The Hippocratic Oath

Background information on promising to serve the healthcare community.

Hippocrates and the Hippocratic Oath

Now being admitted to the profession of medicine, I solemnly pledge to consecrate my life to the service of humanity.

I will give my respect and gratitude to my deserving teachers and in my turn, I will teach and I will study.

I will practice medicine with conscience and dignity.

The health and life of my patients will be my first consideration.

I will hold in confidence all that my patient confides in me.

I will maintain the honor and the noble traditions of the medical profession.

I will not permit consideration of race, religion, nationality, ideology, or social standing to intervene between my duty and my patient.

I will maintain the utmost respect for human life. Even under threat, I will not use my knowledge contrary to the laws of humanity.

These promises I make freely and upon my honor.

The Hippocratic Oath

History of the Hippocratic Oath

The Hippocratic Oath is an oath sworn by physicians that was established in the early 5th century B.C. by the Greek philosopher Hippocrates. The quote above is not the original oath, which was written in Ionic Greek. The oath written by Hippocrates contained references to the legendary Greek gods of the time as well as more humble vows regarding the nature of medical practice, medical education, and instruction.

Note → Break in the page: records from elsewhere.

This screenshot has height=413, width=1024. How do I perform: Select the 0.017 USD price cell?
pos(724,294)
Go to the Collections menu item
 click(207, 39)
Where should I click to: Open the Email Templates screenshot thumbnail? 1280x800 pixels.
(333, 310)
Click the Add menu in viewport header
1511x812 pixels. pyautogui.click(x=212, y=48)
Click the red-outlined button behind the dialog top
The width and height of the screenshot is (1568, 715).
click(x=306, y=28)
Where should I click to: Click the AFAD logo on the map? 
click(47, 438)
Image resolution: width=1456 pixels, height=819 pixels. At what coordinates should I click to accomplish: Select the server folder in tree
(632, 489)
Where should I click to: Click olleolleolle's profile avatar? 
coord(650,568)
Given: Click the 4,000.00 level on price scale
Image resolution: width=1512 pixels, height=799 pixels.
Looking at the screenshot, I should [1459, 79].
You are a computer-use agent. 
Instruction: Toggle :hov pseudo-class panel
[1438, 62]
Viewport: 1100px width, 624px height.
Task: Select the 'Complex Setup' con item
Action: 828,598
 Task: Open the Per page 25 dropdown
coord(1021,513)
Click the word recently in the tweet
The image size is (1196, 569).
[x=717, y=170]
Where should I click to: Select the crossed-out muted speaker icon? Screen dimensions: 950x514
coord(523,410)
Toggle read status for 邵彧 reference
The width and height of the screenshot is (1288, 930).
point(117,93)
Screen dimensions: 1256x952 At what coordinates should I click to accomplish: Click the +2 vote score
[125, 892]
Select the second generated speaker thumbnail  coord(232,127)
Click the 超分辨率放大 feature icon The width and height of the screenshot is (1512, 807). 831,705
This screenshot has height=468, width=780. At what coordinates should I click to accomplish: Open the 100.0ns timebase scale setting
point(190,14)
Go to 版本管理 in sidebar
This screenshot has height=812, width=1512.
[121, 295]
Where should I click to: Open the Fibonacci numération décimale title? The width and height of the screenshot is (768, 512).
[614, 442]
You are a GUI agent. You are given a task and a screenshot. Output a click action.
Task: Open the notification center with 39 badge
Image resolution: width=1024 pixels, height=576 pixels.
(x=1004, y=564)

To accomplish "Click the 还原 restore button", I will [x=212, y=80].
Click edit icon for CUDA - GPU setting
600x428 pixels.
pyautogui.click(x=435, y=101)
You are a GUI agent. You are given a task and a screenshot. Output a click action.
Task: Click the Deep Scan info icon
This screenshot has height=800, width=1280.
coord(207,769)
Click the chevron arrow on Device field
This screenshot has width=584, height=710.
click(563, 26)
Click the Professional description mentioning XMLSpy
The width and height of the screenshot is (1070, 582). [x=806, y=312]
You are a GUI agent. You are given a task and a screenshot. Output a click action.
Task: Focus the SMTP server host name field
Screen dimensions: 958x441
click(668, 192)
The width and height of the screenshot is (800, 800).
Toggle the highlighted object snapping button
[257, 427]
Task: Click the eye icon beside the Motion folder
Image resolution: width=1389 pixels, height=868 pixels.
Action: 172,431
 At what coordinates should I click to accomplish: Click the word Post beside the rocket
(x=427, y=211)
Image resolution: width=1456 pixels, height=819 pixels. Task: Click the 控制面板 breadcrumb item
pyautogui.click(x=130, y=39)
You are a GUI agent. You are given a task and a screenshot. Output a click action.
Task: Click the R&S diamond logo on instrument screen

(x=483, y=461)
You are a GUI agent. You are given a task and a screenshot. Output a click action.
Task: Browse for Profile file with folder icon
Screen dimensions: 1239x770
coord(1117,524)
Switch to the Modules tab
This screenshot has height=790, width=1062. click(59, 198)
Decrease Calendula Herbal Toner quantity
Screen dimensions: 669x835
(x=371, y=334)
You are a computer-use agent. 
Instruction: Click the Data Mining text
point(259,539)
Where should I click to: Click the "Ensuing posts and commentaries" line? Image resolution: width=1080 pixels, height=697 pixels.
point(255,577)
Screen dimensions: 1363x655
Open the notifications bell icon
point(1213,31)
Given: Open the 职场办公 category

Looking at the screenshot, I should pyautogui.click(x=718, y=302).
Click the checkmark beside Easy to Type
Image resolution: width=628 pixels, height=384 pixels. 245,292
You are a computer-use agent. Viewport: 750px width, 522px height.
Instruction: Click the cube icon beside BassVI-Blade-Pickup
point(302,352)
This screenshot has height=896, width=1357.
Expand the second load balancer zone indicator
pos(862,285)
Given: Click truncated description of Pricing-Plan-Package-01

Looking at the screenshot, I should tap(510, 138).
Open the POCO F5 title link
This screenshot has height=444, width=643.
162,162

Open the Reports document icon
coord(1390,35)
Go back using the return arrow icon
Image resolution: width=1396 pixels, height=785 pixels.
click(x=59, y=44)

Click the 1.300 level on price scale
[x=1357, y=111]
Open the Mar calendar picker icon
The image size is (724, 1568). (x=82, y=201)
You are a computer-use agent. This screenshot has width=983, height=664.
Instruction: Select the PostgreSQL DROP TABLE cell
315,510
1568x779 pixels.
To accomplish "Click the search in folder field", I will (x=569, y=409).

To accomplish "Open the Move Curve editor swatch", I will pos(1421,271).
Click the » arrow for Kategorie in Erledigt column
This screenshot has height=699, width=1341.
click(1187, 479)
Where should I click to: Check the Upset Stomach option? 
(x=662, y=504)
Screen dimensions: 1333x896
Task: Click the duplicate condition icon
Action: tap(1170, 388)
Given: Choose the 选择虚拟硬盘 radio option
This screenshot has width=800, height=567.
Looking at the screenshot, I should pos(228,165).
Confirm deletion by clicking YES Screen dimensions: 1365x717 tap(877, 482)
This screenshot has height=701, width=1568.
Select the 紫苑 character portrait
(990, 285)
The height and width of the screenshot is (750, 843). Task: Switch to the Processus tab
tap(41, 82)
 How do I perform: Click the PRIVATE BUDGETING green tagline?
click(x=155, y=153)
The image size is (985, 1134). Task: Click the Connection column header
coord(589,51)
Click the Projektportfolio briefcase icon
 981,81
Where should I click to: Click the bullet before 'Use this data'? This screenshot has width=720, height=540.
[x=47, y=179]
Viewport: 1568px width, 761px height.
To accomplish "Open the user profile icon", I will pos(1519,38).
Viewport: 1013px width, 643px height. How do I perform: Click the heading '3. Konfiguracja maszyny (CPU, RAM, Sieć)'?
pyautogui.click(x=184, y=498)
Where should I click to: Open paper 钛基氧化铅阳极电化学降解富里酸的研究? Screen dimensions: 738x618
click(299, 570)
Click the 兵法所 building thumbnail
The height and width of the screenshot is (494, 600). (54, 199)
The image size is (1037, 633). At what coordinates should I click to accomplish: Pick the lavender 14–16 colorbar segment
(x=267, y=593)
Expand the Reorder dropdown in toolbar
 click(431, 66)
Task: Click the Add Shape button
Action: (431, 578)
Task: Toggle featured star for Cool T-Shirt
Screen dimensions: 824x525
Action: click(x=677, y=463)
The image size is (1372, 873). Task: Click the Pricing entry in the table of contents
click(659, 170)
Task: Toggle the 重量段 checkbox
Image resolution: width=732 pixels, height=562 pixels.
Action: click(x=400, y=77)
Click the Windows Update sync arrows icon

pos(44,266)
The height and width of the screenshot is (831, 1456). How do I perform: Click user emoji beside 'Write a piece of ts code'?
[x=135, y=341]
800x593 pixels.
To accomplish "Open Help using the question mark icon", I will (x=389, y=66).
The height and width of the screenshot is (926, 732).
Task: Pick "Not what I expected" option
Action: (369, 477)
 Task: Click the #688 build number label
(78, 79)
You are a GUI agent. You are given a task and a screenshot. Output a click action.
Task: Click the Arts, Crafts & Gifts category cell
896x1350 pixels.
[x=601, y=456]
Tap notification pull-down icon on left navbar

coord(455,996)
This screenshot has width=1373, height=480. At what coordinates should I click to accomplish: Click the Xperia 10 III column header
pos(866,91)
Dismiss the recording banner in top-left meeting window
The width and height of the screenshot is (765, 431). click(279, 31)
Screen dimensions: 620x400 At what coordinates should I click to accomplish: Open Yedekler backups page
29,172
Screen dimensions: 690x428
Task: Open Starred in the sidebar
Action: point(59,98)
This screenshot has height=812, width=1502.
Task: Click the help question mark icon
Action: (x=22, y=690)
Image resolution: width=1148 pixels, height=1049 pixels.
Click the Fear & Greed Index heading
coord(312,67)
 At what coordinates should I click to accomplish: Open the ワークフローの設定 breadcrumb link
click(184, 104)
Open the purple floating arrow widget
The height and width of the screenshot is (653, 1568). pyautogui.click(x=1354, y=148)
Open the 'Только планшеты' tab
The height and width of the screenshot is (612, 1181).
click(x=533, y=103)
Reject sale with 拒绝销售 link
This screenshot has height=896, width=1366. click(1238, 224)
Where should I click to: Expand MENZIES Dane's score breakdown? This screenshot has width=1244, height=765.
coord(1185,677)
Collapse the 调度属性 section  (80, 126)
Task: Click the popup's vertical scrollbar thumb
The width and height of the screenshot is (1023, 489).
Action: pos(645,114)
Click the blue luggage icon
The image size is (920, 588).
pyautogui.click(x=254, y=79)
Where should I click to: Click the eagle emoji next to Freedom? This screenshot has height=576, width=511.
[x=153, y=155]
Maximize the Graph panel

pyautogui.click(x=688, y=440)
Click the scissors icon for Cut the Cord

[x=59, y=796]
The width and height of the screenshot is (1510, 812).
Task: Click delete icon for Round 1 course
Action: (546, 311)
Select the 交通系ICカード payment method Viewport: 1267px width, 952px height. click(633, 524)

The Hippocratic Oath has been revised several times in an effort to make it more suitable for modern medicine. The modern version of the oath doesn’t include a reference to any deity. Interestingly, the modern version of the oath also lacks mention of education without compensation, nor does it mention the pledge to commit any form of assisted suicide.

The Original Version of the Hippocratic Oath (translated to English)

Apollo Physician and Asclepius and Hygieia and Panacea and all the gods and goddesses, making them my witnesses, that I will fulfill according to my ability and judgment this oath and this covenant:

To hold him who has taught me this art as equal to my parents and to live my life in partnership with him, and if he is in need of money to give him a share of mine, and to regard his offspring as equal to my brothers in male lineage and to teach them this art — if they desire to learn it — without fee and covenant; to give a share of precepts and oral instruction and all the other learning to my sons and to the sons of him who has instructed me and to pupils who have signed the covenant and have taken an oath according to the medical law, but to no one else.

I will apply dietetic measures for the benefit of the sick according to my ability and judgment; I will keep them from harm and injustice.

I will neither give a deadly drug to anybody if asked for it, nor will I make a suggestion to this effect. Similarly I will not give to a woman an abortive remedy. In purity and holiness I will guard my life and my art.

I will not use the knife, not even on sufferers from stone, but will withdraw in favor of such men as are engaged in this work.

Whatever houses I may visit, I will come for the benefit of the sick, remaining free of all intentional injustice, of all mischief and in particular of sexual relations with both female and male persons, be they free or slaves.

What I may see or hear in the course of the treatment or even outside of the treatment in regard to the life of men, which on no account one must spread abroad, I will keep to myself holding such things shameful to be spoken about.

If I fulfill this path and do not violate it, may it be granted to me to enjoy life and art, being honored with fame among all men for all time to come; if I transgress it and swear falsely, may the opposite of all this be my lot.